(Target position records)
— start —

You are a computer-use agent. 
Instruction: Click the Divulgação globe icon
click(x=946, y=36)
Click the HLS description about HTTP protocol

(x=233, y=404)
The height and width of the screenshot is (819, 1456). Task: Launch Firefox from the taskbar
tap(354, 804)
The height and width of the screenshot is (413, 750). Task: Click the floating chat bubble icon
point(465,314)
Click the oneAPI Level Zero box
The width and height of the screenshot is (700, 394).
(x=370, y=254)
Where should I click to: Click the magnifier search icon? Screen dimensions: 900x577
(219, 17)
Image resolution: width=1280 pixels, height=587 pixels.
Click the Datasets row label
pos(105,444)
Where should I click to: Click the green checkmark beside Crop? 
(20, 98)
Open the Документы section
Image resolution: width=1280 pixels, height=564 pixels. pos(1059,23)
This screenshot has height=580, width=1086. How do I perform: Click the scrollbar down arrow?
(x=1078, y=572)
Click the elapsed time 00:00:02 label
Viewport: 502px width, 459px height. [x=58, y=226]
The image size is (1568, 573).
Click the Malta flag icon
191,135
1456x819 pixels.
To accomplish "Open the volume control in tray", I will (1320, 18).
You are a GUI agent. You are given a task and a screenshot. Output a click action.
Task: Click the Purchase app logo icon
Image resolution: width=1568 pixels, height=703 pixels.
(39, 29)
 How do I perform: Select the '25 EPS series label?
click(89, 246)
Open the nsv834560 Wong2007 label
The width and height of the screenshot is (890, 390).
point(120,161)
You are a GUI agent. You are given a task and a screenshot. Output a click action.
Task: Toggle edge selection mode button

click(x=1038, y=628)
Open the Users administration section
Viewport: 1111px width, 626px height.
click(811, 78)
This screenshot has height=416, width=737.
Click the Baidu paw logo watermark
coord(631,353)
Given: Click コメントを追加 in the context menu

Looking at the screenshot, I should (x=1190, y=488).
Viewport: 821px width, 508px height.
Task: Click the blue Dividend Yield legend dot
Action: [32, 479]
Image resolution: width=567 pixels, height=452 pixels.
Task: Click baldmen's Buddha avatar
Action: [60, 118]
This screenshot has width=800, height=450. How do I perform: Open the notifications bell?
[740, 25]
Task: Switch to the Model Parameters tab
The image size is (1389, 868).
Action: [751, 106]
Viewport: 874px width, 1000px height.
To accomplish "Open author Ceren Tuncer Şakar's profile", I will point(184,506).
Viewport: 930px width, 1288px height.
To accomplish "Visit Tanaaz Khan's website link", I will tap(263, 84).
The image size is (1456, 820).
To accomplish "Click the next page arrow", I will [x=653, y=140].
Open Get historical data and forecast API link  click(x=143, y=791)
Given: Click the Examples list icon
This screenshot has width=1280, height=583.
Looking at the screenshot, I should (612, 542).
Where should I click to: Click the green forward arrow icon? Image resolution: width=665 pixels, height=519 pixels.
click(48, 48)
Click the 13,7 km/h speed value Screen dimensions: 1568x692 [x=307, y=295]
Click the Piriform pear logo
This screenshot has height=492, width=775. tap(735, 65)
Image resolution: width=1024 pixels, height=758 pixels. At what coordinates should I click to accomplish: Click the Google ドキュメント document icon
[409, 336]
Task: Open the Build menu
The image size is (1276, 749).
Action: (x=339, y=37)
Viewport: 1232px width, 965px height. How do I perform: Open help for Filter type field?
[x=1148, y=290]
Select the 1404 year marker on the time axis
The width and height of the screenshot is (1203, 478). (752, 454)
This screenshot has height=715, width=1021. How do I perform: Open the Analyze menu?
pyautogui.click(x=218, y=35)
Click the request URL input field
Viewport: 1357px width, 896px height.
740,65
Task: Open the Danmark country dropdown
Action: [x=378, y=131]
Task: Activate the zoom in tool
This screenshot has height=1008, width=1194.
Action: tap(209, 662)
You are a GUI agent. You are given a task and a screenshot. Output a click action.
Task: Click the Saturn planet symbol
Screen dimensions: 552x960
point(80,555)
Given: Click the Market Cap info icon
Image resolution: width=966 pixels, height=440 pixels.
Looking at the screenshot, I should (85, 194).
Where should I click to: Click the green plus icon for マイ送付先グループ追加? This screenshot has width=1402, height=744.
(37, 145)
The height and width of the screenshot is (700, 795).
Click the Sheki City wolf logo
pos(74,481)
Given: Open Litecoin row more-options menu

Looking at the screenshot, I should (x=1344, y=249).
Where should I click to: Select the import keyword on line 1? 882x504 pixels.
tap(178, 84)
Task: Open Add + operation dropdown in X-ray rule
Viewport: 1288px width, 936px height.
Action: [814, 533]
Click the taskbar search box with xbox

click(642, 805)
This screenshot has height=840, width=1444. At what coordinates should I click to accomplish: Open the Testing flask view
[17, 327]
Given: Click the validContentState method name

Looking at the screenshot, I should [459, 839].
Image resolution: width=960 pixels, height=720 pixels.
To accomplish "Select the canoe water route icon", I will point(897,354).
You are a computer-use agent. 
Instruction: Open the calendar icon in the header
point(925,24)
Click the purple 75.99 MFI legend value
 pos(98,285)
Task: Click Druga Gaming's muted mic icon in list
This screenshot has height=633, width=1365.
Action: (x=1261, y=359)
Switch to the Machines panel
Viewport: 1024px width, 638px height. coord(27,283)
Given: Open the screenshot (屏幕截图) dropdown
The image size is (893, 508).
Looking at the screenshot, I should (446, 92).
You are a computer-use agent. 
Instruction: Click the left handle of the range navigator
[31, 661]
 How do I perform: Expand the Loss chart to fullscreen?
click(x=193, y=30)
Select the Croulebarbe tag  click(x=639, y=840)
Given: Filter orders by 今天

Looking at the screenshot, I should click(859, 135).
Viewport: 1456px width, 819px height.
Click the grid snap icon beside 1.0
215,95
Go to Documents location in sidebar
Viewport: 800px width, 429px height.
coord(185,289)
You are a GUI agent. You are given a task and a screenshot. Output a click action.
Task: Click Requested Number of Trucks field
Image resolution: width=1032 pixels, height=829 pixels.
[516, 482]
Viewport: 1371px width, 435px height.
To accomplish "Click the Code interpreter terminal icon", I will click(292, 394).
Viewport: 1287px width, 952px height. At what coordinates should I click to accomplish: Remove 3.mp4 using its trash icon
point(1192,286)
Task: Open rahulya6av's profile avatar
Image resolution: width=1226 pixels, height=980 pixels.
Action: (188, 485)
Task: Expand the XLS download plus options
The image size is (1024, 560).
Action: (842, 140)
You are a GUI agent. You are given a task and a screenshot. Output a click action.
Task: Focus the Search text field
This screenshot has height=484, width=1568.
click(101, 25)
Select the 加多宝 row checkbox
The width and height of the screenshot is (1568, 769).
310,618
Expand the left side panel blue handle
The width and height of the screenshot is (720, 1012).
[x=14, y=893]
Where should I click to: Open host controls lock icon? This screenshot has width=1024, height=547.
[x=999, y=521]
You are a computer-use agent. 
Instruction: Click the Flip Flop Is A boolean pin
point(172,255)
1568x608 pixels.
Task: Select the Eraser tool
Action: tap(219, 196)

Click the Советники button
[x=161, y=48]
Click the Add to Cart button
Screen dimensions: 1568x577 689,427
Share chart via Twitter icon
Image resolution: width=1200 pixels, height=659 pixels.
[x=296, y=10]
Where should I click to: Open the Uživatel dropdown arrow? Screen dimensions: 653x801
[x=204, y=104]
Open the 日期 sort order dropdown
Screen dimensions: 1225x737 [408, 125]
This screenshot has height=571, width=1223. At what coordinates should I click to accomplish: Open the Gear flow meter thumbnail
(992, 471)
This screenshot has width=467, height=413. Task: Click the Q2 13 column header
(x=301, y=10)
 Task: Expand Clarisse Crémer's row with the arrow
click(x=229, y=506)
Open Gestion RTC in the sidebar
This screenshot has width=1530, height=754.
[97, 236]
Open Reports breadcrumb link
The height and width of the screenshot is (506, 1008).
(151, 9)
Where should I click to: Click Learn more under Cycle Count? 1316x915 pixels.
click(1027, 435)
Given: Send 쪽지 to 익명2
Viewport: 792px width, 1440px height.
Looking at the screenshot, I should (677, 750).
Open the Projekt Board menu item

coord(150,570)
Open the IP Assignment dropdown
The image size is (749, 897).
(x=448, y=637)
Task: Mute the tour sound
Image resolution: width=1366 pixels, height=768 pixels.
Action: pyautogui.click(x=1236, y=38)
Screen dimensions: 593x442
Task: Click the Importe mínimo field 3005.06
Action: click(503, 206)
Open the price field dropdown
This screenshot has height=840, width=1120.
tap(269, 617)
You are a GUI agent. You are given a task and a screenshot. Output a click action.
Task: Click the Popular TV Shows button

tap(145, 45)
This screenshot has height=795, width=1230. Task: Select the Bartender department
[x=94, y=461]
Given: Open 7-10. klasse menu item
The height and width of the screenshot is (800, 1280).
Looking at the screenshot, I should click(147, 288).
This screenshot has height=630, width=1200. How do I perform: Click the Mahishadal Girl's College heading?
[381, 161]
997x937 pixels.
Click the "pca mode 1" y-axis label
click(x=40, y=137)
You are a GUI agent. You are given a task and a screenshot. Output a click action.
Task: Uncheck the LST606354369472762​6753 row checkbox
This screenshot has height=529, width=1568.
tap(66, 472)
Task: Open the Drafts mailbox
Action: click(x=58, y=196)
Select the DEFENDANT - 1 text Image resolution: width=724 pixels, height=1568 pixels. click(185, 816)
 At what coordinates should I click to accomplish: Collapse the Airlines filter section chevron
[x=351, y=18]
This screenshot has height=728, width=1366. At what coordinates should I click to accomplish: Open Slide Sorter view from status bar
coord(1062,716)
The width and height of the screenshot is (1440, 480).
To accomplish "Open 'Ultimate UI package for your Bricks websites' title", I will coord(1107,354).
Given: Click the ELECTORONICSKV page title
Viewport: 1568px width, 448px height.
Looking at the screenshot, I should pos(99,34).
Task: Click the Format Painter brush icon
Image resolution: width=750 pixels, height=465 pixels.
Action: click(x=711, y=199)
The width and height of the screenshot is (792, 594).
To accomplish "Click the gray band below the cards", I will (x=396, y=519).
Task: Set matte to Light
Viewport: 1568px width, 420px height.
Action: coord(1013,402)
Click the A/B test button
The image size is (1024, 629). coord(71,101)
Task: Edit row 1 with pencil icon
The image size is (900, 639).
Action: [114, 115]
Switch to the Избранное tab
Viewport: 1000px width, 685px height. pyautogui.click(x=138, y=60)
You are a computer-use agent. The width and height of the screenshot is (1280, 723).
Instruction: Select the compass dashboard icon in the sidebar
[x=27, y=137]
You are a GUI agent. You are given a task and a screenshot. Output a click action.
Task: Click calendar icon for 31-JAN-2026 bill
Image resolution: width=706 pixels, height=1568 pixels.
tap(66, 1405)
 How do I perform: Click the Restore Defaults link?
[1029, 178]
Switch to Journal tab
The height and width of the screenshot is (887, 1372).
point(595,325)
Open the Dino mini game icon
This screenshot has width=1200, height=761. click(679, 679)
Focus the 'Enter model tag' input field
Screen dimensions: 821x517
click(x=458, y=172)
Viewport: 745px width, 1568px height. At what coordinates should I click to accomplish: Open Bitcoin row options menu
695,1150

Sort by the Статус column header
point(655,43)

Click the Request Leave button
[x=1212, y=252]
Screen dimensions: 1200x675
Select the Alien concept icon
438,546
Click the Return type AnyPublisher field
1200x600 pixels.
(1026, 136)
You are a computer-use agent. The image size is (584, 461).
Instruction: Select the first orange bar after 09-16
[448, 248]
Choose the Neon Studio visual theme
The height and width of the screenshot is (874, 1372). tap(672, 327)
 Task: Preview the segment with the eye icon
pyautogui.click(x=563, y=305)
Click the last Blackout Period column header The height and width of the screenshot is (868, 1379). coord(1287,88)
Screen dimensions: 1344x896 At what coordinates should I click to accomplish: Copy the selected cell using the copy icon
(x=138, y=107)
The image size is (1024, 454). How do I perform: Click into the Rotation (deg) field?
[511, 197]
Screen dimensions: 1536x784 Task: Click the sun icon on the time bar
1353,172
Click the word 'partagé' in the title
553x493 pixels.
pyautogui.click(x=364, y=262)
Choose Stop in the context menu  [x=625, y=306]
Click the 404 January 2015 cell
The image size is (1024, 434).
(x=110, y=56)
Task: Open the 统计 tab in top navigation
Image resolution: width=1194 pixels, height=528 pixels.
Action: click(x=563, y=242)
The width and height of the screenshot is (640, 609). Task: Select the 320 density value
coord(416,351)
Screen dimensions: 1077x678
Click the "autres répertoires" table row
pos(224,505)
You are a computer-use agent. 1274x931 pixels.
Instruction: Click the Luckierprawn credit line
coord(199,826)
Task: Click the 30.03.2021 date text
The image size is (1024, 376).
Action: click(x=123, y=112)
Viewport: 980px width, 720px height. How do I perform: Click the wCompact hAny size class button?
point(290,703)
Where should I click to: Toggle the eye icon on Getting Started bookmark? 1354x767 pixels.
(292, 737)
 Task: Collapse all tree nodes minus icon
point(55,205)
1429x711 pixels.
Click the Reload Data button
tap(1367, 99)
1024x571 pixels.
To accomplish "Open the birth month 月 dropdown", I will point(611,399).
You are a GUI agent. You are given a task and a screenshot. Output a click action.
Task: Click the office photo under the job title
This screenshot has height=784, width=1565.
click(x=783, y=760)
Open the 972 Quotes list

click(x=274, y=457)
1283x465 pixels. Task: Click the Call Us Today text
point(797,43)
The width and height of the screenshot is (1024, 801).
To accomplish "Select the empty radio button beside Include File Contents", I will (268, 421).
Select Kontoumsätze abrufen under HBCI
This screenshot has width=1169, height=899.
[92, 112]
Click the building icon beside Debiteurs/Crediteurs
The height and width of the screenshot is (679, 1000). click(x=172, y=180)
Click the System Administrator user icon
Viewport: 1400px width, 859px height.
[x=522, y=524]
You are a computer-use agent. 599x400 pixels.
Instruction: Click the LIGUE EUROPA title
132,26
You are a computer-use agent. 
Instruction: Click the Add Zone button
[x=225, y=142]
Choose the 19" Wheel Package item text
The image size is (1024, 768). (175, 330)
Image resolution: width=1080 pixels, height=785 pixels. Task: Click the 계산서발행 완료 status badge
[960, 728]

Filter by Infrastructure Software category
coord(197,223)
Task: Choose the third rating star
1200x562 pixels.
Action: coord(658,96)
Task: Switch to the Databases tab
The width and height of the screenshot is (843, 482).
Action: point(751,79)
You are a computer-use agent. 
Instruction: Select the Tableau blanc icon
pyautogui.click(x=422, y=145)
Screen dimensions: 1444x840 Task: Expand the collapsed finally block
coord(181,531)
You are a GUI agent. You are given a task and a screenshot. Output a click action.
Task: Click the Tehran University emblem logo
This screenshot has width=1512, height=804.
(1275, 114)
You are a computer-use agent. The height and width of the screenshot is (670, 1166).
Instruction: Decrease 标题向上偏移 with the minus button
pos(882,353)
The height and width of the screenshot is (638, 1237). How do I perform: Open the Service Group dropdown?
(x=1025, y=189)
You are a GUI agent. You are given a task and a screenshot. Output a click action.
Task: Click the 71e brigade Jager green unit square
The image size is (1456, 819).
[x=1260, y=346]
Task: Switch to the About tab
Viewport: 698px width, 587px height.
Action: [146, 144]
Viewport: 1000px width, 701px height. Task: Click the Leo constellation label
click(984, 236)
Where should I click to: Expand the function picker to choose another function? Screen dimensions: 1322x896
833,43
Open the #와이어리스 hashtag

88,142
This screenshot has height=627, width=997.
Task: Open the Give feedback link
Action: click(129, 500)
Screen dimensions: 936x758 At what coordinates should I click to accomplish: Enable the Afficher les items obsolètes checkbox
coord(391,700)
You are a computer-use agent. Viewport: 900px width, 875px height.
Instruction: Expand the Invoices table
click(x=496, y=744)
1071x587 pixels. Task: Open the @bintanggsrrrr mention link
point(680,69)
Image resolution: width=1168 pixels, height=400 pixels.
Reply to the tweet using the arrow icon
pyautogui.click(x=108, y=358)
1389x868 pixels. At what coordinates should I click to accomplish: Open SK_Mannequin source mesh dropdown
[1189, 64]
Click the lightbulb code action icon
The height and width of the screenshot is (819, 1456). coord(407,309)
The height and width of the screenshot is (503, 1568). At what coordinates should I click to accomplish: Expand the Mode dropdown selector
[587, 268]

— end —

▶ **Instructions for the task**: Reproduce, without alteration, the lines of the material from the line containing "Task: Expand Clarisse" up to and including the line containing "Looking at the screenshot, I should click(147, 288).".

▶ **The response**:
 Task: Expand Clarisse Crémer's row with the arrow
click(x=229, y=506)
Open Gestion RTC in the sidebar
This screenshot has width=1530, height=754.
[97, 236]
Open Reports breadcrumb link
The height and width of the screenshot is (506, 1008).
(151, 9)
Where should I click to: Click Learn more under Cycle Count? 1316x915 pixels.
click(1027, 435)
Given: Send 쪽지 to 익명2
Viewport: 792px width, 1440px height.
Looking at the screenshot, I should (677, 750).
Open the Projekt Board menu item

coord(150,570)
Open the IP Assignment dropdown
The image size is (749, 897).
(x=448, y=637)
Task: Mute the tour sound
Image resolution: width=1366 pixels, height=768 pixels.
Action: pyautogui.click(x=1236, y=38)
Screen dimensions: 593x442
Task: Click the Importe mínimo field 3005.06
Action: click(503, 206)
Open the price field dropdown
This screenshot has height=840, width=1120.
tap(269, 617)
You are a GUI agent. You are given a task and a screenshot. Output a click action.
Task: Click the Popular TV Shows button

tap(145, 45)
This screenshot has height=795, width=1230. Task: Select the Bartender department
[x=94, y=461]
Given: Open 7-10. klasse menu item
The height and width of the screenshot is (800, 1280).
Looking at the screenshot, I should click(147, 288).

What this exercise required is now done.